Para clarificar este punto central, y acercarnos a las postrimerías de este texto, hay que explicar el concepto de verdad entendido como αλθλέια (alétheia) y no ya como veritas. En este contexto, la verdad entendida como ‘adecuación’ se muestra extremadamente limitada. El énfasis recae ahora en lo que aparece y desaparece, no en lo que a mí me parece, o le pueda parecer a un sujeto, por más objetivo que sea el criterio de un sano juicio, del sentido común o del buen sentido. Retengamos en este contexto esta otra afirmación de Heidegger: «Para los griegos las cosas aparecen. Para Kant, para Descartes y el hombre en la edad moderna, la cosas me aparecen.»[9]
Le debemos a Heidegger haber llamado la atención sobre el concepto de alétheia (αλήθεια) y recordarnos que esa antigua expresión de la lengua griega pone en justa perspectiva el «desocultarse» o «desvelamiento» (Unverborgenheit) de lo que nunca deja de manifestarse desde sí mismo (phainómenon), por más que se re-vele o vuelva a velarse: se trata del el «ser» (Sein) o el acaecer primordial (Ereignis) que Heidegger asociará con el concepto antiguo de la physis (φύσις). En este contexto, vuelven a ser pertinentes las palabras de Beaufret que del epígrafe, «hay una gran diferencia entre quien tiene la certeza de que está ante el mar […], y quien, descubriendo que está ante el mar, exclama: ¡el mar!. » En esa exclamación consta la revelación de una manifestación espontánea (sponta sua), que pone en evidencia la sorprendente vivacidad de lo que brota o sale a la luz (φύσις).
Sin dejar de compartir ese asombro, el asunto para nosotros es, sin embargo, el «éxodo del conocimiento» (éxodos tes espistemes) que conduce el «éxodo de la investigación» (éxodos ton logon). Esto es: la ‘salida airosa’, pero también, y más importante aún, lo que se ha realizado o llevado a cabo con la experiencia filosófica, con la investigación, con la práctica de la sabiduría. El fruto de dicho esfuerzo es la teoría, es decir, una compenetración clarividente (θέορια) con lo real, con lo que realmente es, con lo que está siendo.

- [Registros del conjunto]
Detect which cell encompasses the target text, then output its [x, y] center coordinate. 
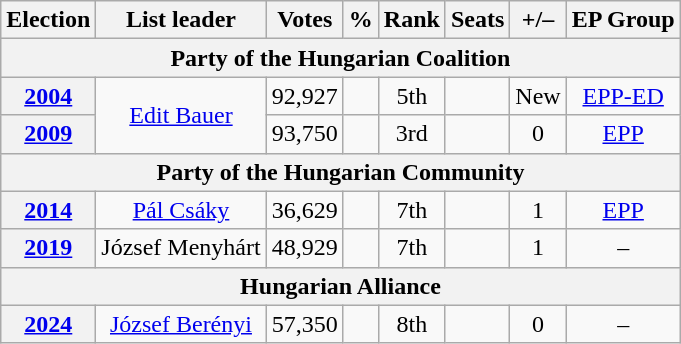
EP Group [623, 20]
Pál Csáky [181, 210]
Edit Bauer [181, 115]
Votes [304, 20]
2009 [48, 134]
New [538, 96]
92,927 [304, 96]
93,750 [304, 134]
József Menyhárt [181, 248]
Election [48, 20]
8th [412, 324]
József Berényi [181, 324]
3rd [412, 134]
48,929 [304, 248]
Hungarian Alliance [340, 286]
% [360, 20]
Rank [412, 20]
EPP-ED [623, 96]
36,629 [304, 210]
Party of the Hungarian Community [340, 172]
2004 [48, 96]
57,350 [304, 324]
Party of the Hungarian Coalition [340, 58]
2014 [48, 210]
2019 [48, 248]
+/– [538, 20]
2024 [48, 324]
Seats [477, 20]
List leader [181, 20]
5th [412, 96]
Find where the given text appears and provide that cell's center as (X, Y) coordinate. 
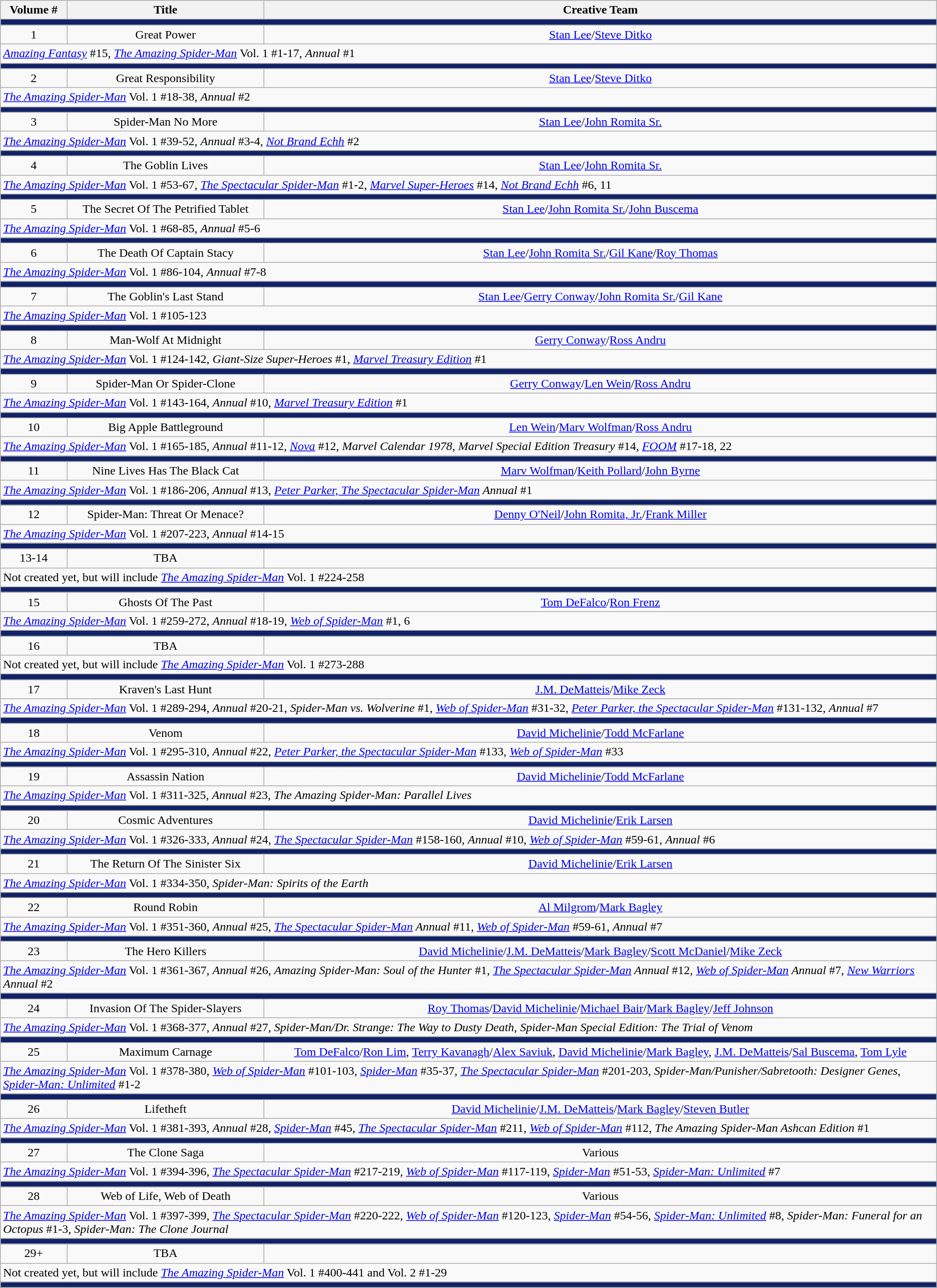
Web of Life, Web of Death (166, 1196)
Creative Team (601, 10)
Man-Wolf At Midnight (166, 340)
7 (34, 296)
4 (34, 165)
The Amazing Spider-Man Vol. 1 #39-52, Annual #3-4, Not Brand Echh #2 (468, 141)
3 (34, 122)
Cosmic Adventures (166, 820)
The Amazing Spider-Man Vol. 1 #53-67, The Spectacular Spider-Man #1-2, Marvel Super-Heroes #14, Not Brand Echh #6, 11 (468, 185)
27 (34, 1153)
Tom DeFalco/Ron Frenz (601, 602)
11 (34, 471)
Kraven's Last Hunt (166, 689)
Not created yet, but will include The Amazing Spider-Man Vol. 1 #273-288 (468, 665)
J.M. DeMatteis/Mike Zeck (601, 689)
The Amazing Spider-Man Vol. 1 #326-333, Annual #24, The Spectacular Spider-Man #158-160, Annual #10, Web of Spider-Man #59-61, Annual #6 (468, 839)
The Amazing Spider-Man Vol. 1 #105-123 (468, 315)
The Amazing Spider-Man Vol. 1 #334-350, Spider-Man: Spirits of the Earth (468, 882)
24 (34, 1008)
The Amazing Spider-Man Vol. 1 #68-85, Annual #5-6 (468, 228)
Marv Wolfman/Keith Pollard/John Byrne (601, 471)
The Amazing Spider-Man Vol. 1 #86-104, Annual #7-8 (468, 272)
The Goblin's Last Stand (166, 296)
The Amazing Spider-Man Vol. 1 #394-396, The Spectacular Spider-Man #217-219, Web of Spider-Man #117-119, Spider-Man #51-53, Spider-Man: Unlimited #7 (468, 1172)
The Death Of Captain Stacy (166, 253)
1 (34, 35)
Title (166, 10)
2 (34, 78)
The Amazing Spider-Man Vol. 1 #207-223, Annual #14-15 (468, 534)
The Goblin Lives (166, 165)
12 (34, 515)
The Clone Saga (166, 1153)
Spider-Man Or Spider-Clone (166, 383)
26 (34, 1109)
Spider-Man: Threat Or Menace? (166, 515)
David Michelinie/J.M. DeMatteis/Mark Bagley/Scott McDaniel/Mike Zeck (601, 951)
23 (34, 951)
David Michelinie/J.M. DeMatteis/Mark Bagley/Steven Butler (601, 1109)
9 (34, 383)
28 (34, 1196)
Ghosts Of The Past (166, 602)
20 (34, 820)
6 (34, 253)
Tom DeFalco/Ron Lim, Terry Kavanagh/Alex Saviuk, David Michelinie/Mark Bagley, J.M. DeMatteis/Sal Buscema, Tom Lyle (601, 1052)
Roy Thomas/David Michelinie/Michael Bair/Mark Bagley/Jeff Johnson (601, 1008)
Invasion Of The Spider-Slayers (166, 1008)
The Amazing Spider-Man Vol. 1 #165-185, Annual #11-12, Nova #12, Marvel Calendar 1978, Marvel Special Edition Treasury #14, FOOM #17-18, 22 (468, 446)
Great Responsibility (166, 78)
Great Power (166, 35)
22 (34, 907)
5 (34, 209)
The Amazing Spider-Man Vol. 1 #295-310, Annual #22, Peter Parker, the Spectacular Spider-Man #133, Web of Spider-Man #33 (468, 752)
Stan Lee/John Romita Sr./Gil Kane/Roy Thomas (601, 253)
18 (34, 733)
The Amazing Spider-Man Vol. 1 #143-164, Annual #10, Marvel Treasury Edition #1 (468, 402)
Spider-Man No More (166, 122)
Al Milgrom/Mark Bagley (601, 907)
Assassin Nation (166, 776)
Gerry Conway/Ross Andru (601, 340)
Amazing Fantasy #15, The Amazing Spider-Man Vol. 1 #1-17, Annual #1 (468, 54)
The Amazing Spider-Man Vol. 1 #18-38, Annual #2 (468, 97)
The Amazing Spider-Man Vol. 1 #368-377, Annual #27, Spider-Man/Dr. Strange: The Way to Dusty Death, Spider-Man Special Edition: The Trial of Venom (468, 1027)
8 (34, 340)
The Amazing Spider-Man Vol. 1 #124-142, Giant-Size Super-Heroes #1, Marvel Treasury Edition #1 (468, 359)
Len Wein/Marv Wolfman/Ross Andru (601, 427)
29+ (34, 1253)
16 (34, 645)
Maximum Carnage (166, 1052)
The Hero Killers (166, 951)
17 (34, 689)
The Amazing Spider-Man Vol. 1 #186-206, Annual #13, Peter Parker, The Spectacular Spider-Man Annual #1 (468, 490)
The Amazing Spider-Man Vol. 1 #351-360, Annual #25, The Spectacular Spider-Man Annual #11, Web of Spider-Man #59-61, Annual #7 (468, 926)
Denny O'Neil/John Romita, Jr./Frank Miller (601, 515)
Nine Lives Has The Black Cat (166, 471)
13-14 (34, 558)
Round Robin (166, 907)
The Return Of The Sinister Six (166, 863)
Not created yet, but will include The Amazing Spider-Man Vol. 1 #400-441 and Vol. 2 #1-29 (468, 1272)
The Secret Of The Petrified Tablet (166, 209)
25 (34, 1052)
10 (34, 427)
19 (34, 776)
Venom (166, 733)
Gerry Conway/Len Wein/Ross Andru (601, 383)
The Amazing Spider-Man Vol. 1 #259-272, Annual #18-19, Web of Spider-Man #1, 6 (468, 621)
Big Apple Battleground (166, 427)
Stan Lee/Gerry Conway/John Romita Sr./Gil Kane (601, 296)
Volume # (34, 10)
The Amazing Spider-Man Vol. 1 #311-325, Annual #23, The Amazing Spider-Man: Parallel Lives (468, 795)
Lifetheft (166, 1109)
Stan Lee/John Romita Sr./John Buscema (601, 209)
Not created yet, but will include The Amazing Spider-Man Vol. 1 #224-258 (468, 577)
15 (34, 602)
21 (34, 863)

- [Enunciado escrito A] Resume en dos oraciones el texto sobre la alétheia.
- [Enunciado escrito B] ¿Con qué concepto antiguo asocia Heidegger el acaecer primordial (Ereignis), según el texto sobre la alétheia?
- [Enunciado escrito C] Determina si cada afirmación concuerda con el texto sobre la alétheia y justifica cada respuesta con una cita literal de él: (i) según Heidegger, para los griegos las cosas me aparecen; (ii) el fruto del esfuerzo filosófico es la teoría; (iii) la verdad entendida como adecuación se muestra ilimitada.
Los registros no guardan relación alguna con el texto sobre la alétheia.

- [Respuesta completa A] El texto explica la verdad como alétheia y no como veritas, y sostiene que la verdad entendida como adecuación resulta extremadamente limitada, pues el énfasis recae en lo que aparece y desaparece. Reconoce a Heidegger haber llamado la atención sobre la alétheia como desvelamiento de lo que se manifiesta desde sí mismo, y presenta la teoría, una compenetración clarividente con lo real, como fruto del esfuerzo filosófico.

- [Respuesta completa B] Con el concepto antiguo de la physis (φύσις).

- [Respuesta completa C]
(i) No: «Para los griegos las cosas aparecen.»
(ii) Sí: «El fruto de dicho esfuerzo es la teoría»
(iii) No: «la verdad entendida como ‘adecuación’ se muestra extremadamente limitada»